Regarding NT-3 plasma levels, our result is consistent with a previous study that evaluated mRNA expression of NT-3 in peripheral blood cells from BD patients and did not find any difference in comparison with controls.10 Other studies demonstrated increased NT-3 serum levels in BD patients in acute episodes.12-14 These discordant results might be due to distinct inclusion criteria (exclusively type 1 BD in the present study vs. type 1 and 2 BD in previous studies) and due to methodological differences, such as serum vs. plasma measurements.
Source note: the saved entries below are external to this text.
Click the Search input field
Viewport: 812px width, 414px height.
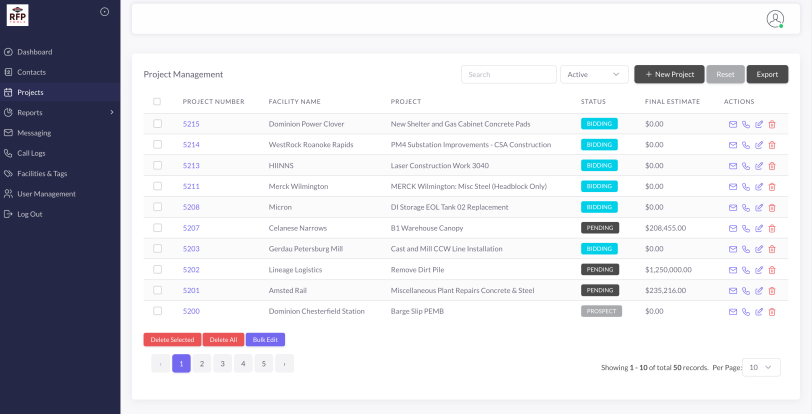(x=508, y=74)
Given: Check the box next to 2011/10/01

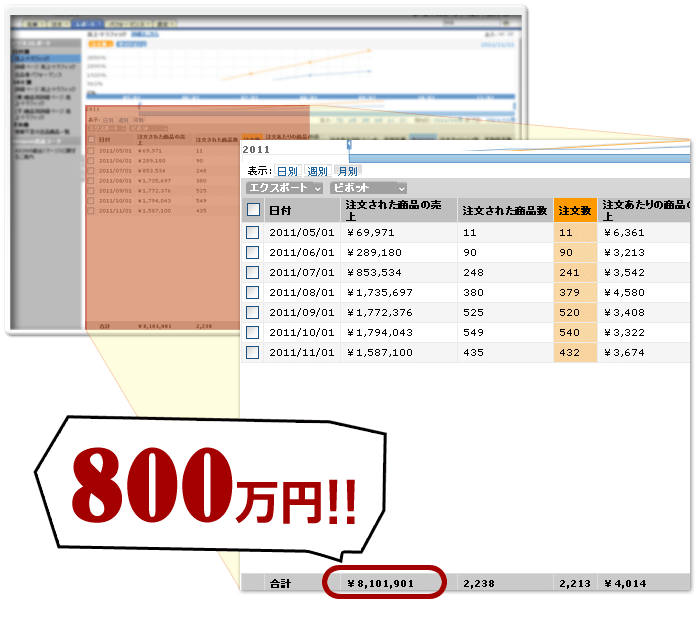Looking at the screenshot, I should [x=253, y=332].
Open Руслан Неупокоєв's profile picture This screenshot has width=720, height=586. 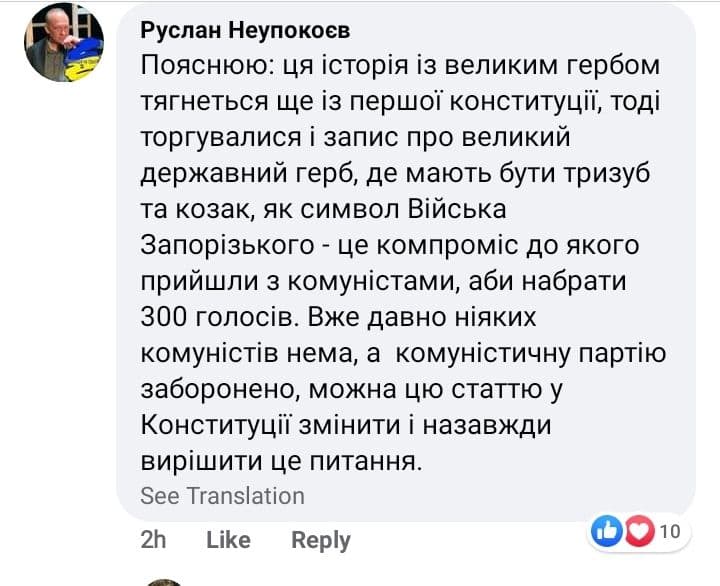[x=63, y=43]
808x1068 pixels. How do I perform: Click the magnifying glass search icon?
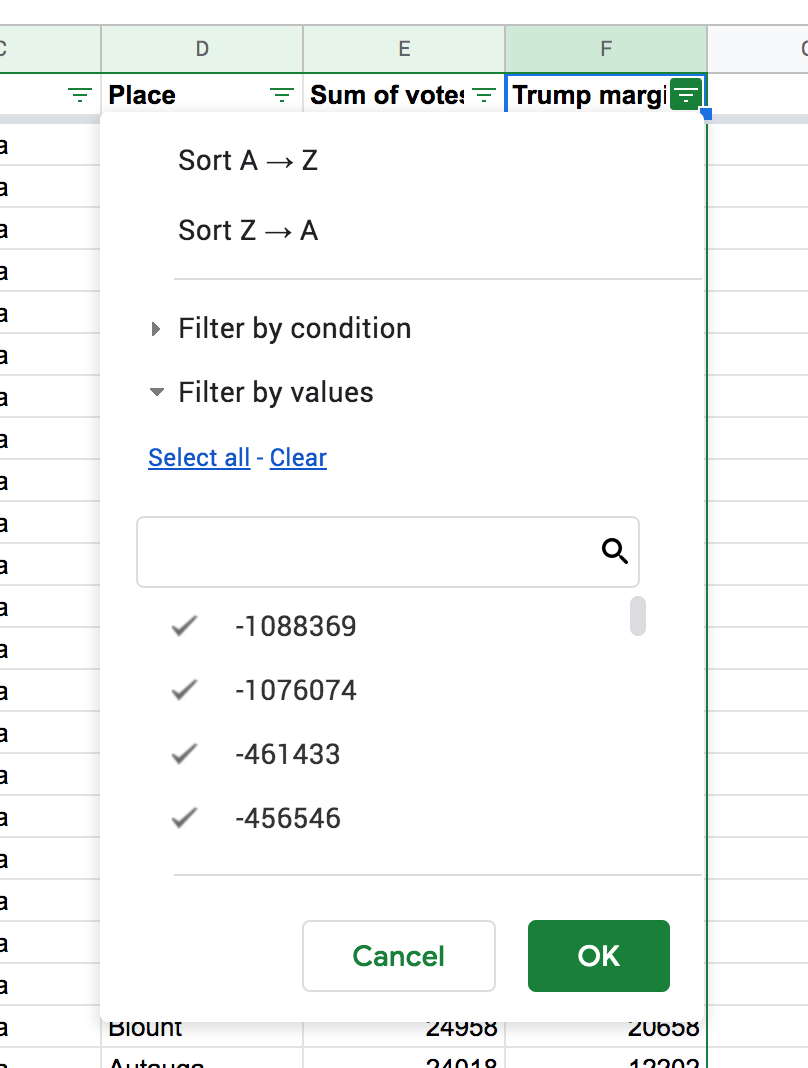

It is difficult to draw a definitive conclusion regarding the neurotrophin profile of patients with BD. Previous studies have reported decreased BDNF levels in acute mood episodes3,4 and decreased NGF levels in mania,5 and the present study found decreased NT-4/5 levels in mania. It thus seems reasonable to assume that all neurotrophins are decreased during acute mood episodes (particularly manic episodes) in BD, which is in line with evidence that the related signaling pathways are altered in BD.15
Longitudinal studies controlling for methodological issues and confounding factors are necessary to confirm this assumption, as there are several conflicting reports. Furthermore, it is still uncertain whether plasma or serum levels reflect the distribution of neurotrophins in the CNS. Notably, no previous study has evaluated NT-3 or NT-4/5 levels in the CNS of BD patients.
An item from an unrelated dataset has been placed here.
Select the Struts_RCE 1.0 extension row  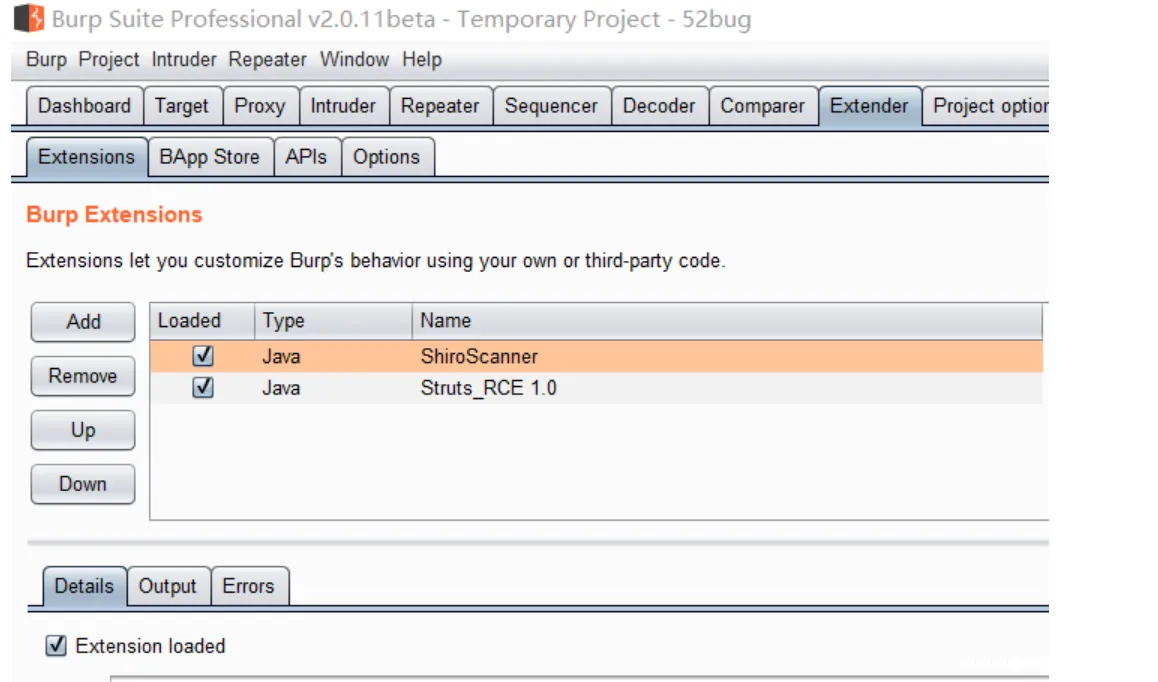click(488, 388)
This study has strengths and limitations that must be considered when interpreting its results. The diagnostic interviews of both patients and controls were performed using the same protocol, overcoming a limitation of previous studies. In addition, the exclusion of patients with other medical conditions, such as inflammatory diseases, can be regarded as strength of the study. The lack of strict control for confounding factors, such as body mass index, medication use, and number of cigarettes, must be considered limitations, as must the small sample size. Furthermore, the question of whether these neurotrophin levels represent primary-causal or secondary-reactive changes remains unaddressed.
In conclusion, our findings reinforce the view that neurotrophin dysfunction is present in BD, especially during acute mood episodes. These findings support a role for NT-4/5 as a potential therapeutic target in BD.